## DIRECTIONS
[A] In the interview about Afropantheology, what did the Afropantheology collection receive from Publishers Weekly?
[B] Extend the interview about Afropantheology past its final line.

## EXCERPTED TEXT
But very briefly, I’ll say that Afropantheology, like the name sounds, is one in conversation with Afrofuturism. Different sides of the same coin of perception, as origins and cosmologies are to futurisms. Time bring as they say, relative. Also, the Afropantheology collection got a starred review on Publishers Weekly, which you can see here.
How does this conversation go? Is pantheology complementary to futurism? Antithetical to it?
Complementary, adjacent if you will. Different points of a spectrum or sides of a coin. Whichever you prefer. It makes a lot of sense if you think of time as a circle instead of a straight line. History being something that as we say, repeats itself. So the past is constantly reoccurring and the path of the future constantly takes us back to history, culture and the things we think we have left behind, if only in different forms.
Can you outline the connection between dystopia and Afropantheology implied in the title?
These are connected. Dystopia interrupted Afropantheology. Africa’s pantheology. Slavery, colonialism, post and neo colonialism. But we must find a way, a path through the fires of dystopia to the promise and reality of pantheology. That is what the book, and pantheology aims to do.
How are we moving towards finding this path?

## GIVEN DATA

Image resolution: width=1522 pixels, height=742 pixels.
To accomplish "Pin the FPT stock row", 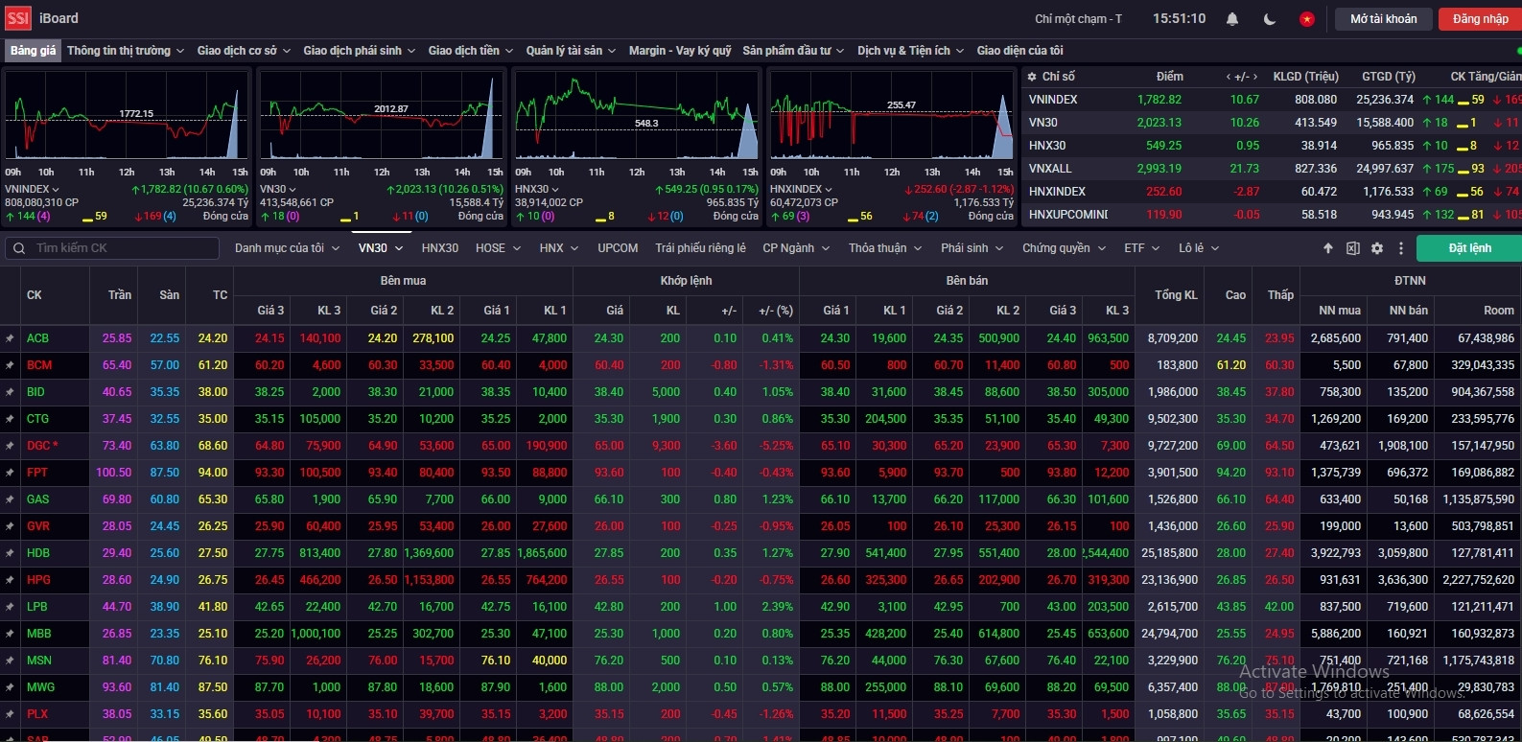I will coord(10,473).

--

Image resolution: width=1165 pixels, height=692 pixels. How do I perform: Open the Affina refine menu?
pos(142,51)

## RESPONSES BY TASK
[A] A starred review.

[B]
We are doing that by rediscovering our connection to African spirituality, defined as what it is, rather than through the sieve of western and colonialist terms as we have for centuries. Names as we say have power. As do framings and definitions. So seeing the thing for what it is, calling it what it is, Pantheology, acknowledging the source and thrust of these stories and re-examining them under this new sieve is going a long way on that path.
What authors or works would you say exemplify Afropantheology?
A number of my works do that. Like my Otherwise, Nommo-winning, Nebula-nominated novella Ife-Iyoku, The Tale of Imadeyunuagbon. Tobi Ogundiran’s Guardian of the Gods, forthcoming on Tordotcom, Wole Talabi’s Shigidi and The Brass Head of Obalufon, Ehigbor Okosun’s Forged by Blood, Tomi Adeyemi’s Legacy of Orisha series, Masquerade by O.O Sangoyomi, the works of Tendai Huchu, Cheryl Ntumy, and many such works featuring the Orisha, other deities and systems of African spirituality.
As there’s Afrofuturism and African futurism as distinct genre trends, is there an African pantheology as distinct from Afropantheology
When I think of it, Afro- actually means African. Thus, Afropantheology is African pantheology. In my execution of Afropantheology, like in all my other projects, I work for it to cover all of Africa, it’s different flavors in it’s being non-monolithic. All the different groups that lay a claim to and all peoples of African descent are welcome to Afropantheology. My WFA winning Year’s Best African Speculative Fiction anthology for example had both Africans on the continent and in the Disapora, Black people the world over. Same with my Locus nominated Bridging Worlds: Global Conversations On Creating Pan-African Speculative Literature In A Pandemic. Same with the Locus winning, WFA, NAACP Image awards mominated Africa Risen: A New Era of Speculative Fiction. All my projects as I said, aim to encompass and embrace all of Africa, in an effort at unification, while still acknowledging and celebrating all our different and diverse flavours.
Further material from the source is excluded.